3. Reflections

In R$^2$, a homogeneous linear transformation $T$ is a reflection if there is some line $L$ through the origin such that for each x, $T($x$)$ is the reflection of x with $L$ as a mirror. In other words, the line segment from x to $T($x$)$ has perpendicular bisector $L$.

In R$^3$, a homogeneous linear transformation is a reflection if there is a plane $H$ through the origin such that for each x, $T($x$)$ is the reflection of x with $H$ as a mirror. In other words, the line segment from x to $T($x$)$ is perpendicular to $H$ and is bisected by $H$.

It is a fact that in R$^2$ any orthogonal matrix is either a rotation or a reflection, but as you will see from an exercise, the situation in R$^3$ is not so simple.

Suppose the homogeneous linear transformation $T$ is a reflection. Let $P$ be the matrix of $T$, and let N be any normal to the mirror, n a unit normal.

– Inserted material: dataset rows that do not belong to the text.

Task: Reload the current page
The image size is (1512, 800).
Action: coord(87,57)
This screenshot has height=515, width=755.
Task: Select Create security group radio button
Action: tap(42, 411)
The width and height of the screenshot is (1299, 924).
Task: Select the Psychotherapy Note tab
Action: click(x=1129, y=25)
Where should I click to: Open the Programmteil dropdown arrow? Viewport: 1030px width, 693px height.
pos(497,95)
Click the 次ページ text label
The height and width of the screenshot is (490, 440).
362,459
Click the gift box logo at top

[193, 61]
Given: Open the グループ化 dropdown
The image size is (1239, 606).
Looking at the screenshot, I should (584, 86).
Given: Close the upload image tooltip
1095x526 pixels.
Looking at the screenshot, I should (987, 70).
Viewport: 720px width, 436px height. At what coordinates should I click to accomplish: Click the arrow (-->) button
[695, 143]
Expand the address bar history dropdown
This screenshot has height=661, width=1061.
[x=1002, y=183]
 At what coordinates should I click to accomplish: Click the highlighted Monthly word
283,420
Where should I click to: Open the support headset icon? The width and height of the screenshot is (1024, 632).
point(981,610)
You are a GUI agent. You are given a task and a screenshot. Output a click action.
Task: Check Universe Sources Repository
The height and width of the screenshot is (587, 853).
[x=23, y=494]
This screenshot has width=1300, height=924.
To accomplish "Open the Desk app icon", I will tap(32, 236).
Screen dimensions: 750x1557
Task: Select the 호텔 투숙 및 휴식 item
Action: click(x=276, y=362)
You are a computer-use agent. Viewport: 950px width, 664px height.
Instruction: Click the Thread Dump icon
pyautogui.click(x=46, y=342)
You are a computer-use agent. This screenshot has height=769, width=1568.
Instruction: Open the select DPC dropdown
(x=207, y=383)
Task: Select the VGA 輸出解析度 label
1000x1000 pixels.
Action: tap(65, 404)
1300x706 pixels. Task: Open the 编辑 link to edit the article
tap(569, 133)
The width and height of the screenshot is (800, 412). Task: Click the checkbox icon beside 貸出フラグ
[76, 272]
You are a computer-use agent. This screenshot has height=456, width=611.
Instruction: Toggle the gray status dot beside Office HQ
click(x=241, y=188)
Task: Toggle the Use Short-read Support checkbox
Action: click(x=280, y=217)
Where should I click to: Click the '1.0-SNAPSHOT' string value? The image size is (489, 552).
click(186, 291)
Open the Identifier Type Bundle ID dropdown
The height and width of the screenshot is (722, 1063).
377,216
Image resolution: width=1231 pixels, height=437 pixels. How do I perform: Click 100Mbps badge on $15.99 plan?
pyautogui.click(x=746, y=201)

Some facts:

1. The matrix $P$ of $T$ is an orthogonal matrix (because reflections are rigid).

2. $\det P = -1$ (because reflections reverse orientation).

3. $P^2 = I$ (because doing a reflection twice has no effect).

4. $T$ leaves fixed each point of its mirror.

5. $T($N$) = -$N, $T($n$) = -$n

6. $T$ has the equation $T($x$) =$   x$M$ for $M = I - 2$   n$^ t$   n$= I - \frac {\textstyle 2} {\mbox{\bf N} \cdot \mbox{\bf N}} \mbox{\bf N} ^ t \mbox{\bf N}$.

Another way to say () is that each vector in the mirror is an eigenvector of $T$ for the eigenvalue $1$. Another way to say () is that each vector perpendicular to the mirror is an eigenvector for the eigenvalue $-1$.

The fact () is easy to apply. For example, if the mirror plane is $x + 2y + 2z = 0$, then N$= (1,2,2)$ and the matrix is $I - {\frac{\textstyle 2} {\mbox{\bf N} \cdot \mbox{\bf N}}} \mbox{\bf N} ^ t \mbox{\bf N}$ $=$ $I - {\frac{2} {9}} \left[\begin{array}{c} 1\\ 2\\ 2\end{array}\right] \left[\begin{array}{rrr}1&2&2\end{array}\right]$ $=$ $\left[\begin{array}{rrr} 1&0&0\\ 0&1&0\\ 0&0&1 \end{array}\right] - {\frac{2} {9}} \left[\begin{array}{rrr} 1&2&2\\ 2&4&4\\ 2&4&4\end{array}\right]$ $=$ $\left[\begin{array}{rrr} \frac 79 & - \frac 49 & -\frac 49\\ - \frac 49 & \frac 19 & -\frac 89\\ - \frac 49 & -\frac 89 & \frac 19 \end{array}\right]$.

This method also works in R$^2$, where the mirror is a line with normal N. It is usually easier than the three-step method of ``rotate, easy reflection, rotate back''.

The matrices of reflections are also useful in numerical analysis, where they are called Householder transformations.

Just as for rotations, it is possible to talk about reflections that do not leave the origin fixed, i.e., whose mirrors do not go through the origin. In this case, they are not homogeneous linear transformations and cannot be described by orthogonal matrices. Also as for rotations, let's agree that we are talking about the homogeneous linear case unless it's obvious that we are not.